I love Hluglot too much not to use it—besides which, I retain it well enough to use it as a living language, e.g. in a diary, without continually consulting my dictionary. Marc had a point, but I'd already decided how to deal with Hluglot's resemblance to Indo-European languages. Hlu and Terran scholars debate the issue:

Is the resemblance coincidental? Didn't some Terran writer say the most improbable thing would be a world without improbabilities? Parallelism? Hluger and Terra have other historical parallels; why not language?

What about The Forerunners, the ancient, perhaps mythical species who either colonized the galaxy or accelerated the development of sentient species? Might the Forerunners have brought language with them?

The scholars are still talking...

Major References

  • Aliens and Alien Societies, by Stanley Schmidt; Science Fiction Writing Series, ed.

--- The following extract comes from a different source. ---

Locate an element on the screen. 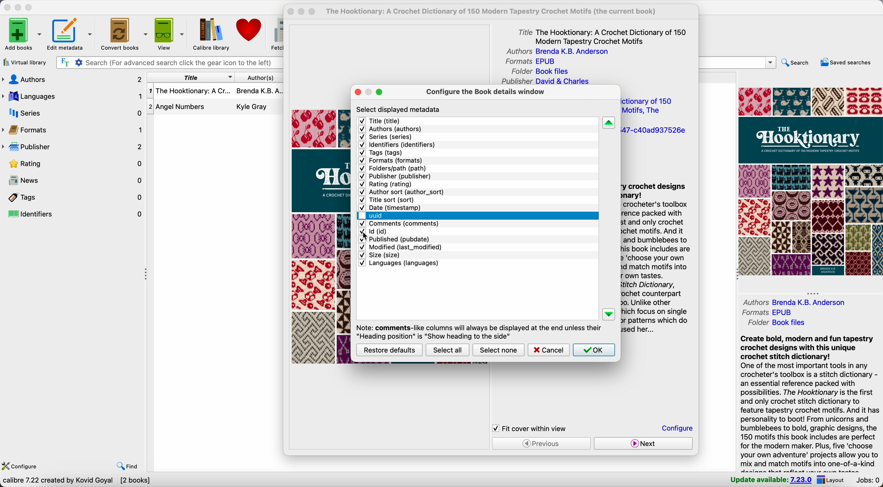 Image resolution: width=883 pixels, height=487 pixels. fit cover within view is located at coordinates (530, 429).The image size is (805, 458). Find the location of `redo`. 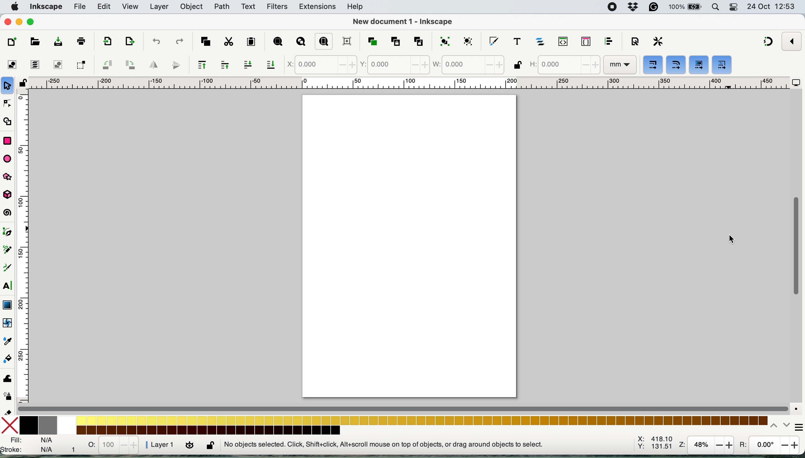

redo is located at coordinates (179, 42).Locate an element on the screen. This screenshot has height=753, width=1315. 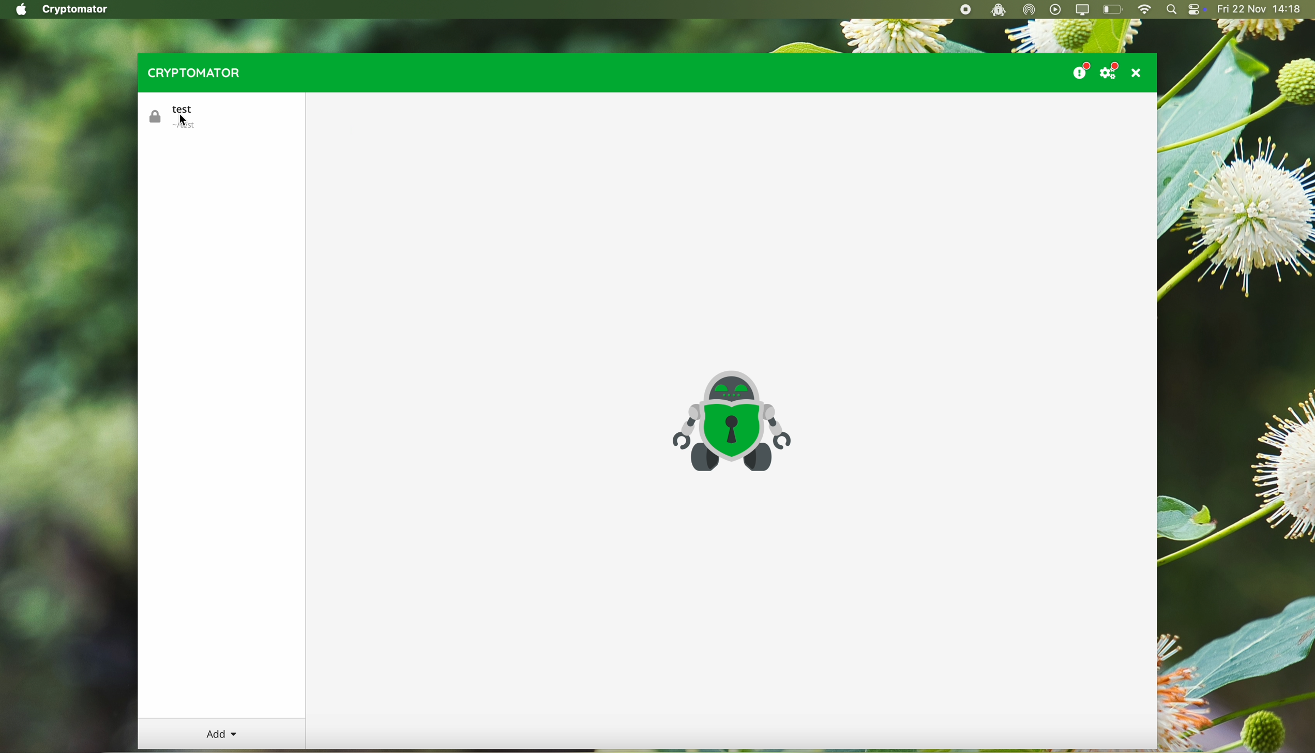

Ben Bova. Cincinnati, OH: Writer's Digest Books, 1995. This book gave me some good ideas, and confirmed some I'd formulated. The companion volume on alien planets, I haven't read.
  • Timescale: An Atlas of the Fourth Dimension, by Nigel Calder. London: Chatto & Windus, 1984. By outlining human evolution and scientific/technological progress, this book helped me decide and explain where the Hlu resemble Terrans, and where they differ.

A full list would include tomes as diverse as Richard Dawkins' The Blind Watchmaker and Rostovtzeff's Rome. As to fiction, I've learnt most from writers I enjoy: Roddenberry, LeGuin, Gotlieb, Norton, Heinlein, Turtledove, Robinson, McCaffrey and Clement, to name a few.